La petite avait donc grandi dans un univers féminin, avec pour seule image masculine un homme à tout faire sans âge, jamais remis du traumatisme de la Grande Guerre au cours de laquelle il avait perdu un bras. Mais cette enfance spéciale ne lui avait pas pesé. Tout ce dont un être humain avait besoin pour trouver équilibre, bien-être et bonheur, lui avait été fourni au centuple par tout le personnel du pensionnat. Bien sûr elle avait compris, au travers des récits de ses camarades de chambrée, que son statut n’était pas ordinaire, mais elle s’était toujours satisfaite de l’explication de ses éducatrices, qui la rassuraient en la surnommant *Petit Cadeau du Ciel*.

Du moins jusqu'à ce qu'elle atteigne l'adolescence, que son corps commence à se transformer, et que de nouvelles pensées envahissent son esprit.

Les vacances cessèrent alors d’être une période bénie au cours de laquelle elle partageait totalement le quotidien de religieuses aux petits soins pour leur princesse. Elle se sentit emprisonnée dans le manoir désert, alors que ses camarades avaient la possibilité de visiter des lieux extraordinaires, d’assister à des fêtes fastueuses, ainsi que de fréquenter des personnages fascinants.

Elle savait que son avenir était tracé, et elle n’avait nulle envie de s’y dérober. Néanmoins elle aspirait à connaître d’autres choses, à découvrir d’autre univers, avant de se cacher sous le voile...

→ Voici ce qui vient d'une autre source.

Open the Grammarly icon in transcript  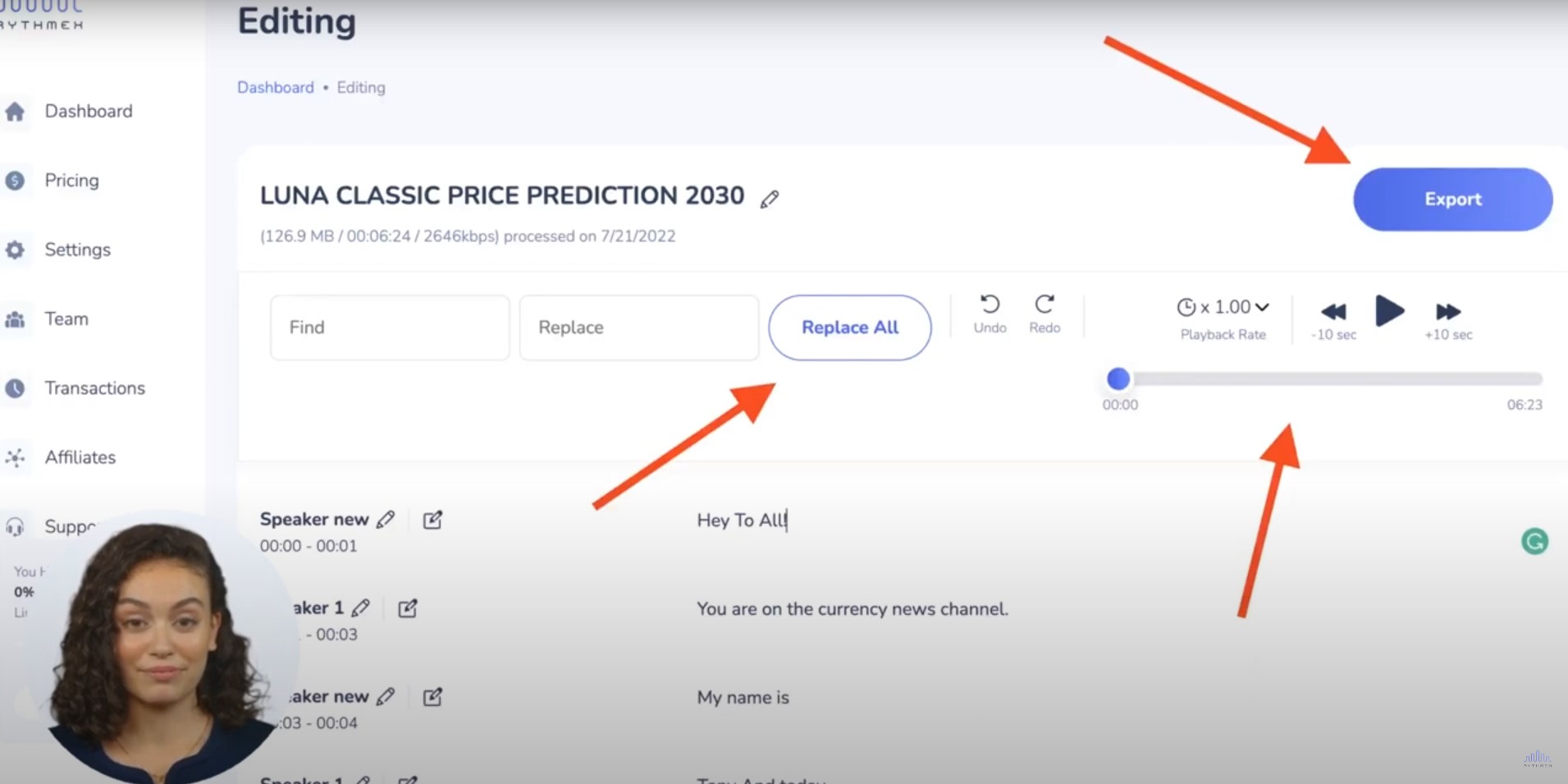[1534, 541]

... quitte à se retrouver dans le dortoir, morte de peur à l’idée de devoir affronter la colère de Sœur Bénédicte, comme c’était le cas en ce soir de mai 1939.

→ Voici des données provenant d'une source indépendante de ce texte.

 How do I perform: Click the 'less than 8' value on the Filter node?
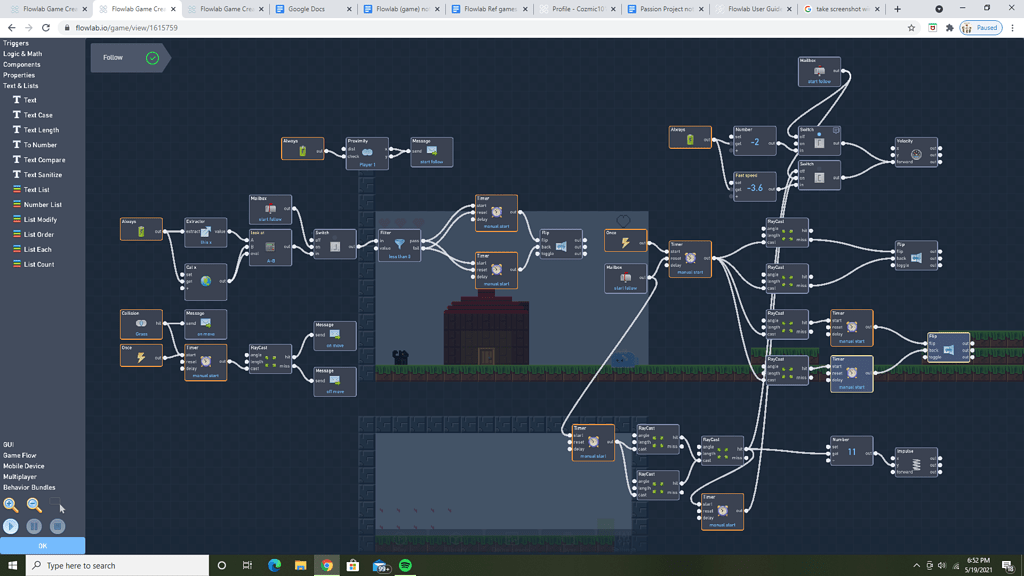(400, 257)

Ce n’était certes pas la première fois que la directrice avait besoin de la sermonner, la tâche étant rude pour celle qui avait à cœur de surveiller son travail scolaire. Mais jamais encore celle-ci n’avait paru aussi furieuse. Le plus inquiétant pour Aimée résidait dans le fait qu’elle n’avait aucune idée du crime commis pour mériter la menace de renvoi et de damnation éternelle brandie par une religieuse hors d’elle.

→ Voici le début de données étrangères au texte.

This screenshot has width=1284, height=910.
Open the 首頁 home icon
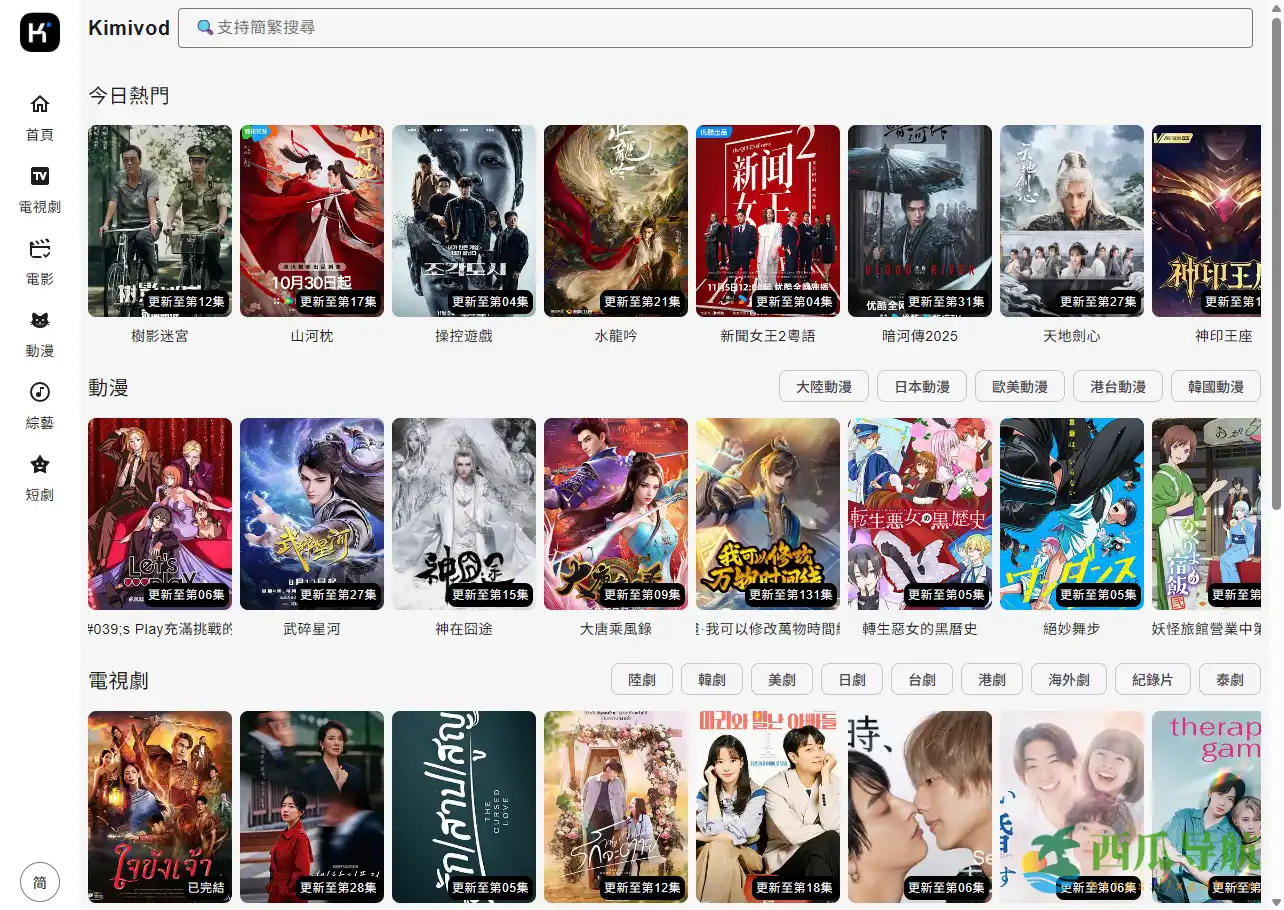click(x=40, y=105)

Qu’avait-elle donc fait de si répréhensible ? Bien sûr, elle n’aurait peut-être pas dû défaire ses nattes, ni décrocher les deux premiers boutons de son chemisier pour attirer l’attention du jeune manœuvre venu entretenir la toiture de l'internat ! De même qu’elle avait certainement passé un peu trop de temps dans le jardin, juchée sur un tilleul d’où elle savait pouvoir admirer le torse nu du manœuvre… Mais il était si différent de tous les êtres humains qu’elle fréquentait habituellement. Il était si gentil, lorsqu’il la saluait avec un «Bonjour jolie jeune fille » ! Où donc était-il écrit qu’il était interdit de répondre à une amabilité et un beau sourire ? Était-ce pour autant une raison pour lui infliger la première gifle de sa vie, lorsque par malheur Sœur Bénédicte l’avait surprise dans les bras du jeune homme, qui ne cherchait qu’à la préserver d’une chute dans les escaliers après un faux-pas ?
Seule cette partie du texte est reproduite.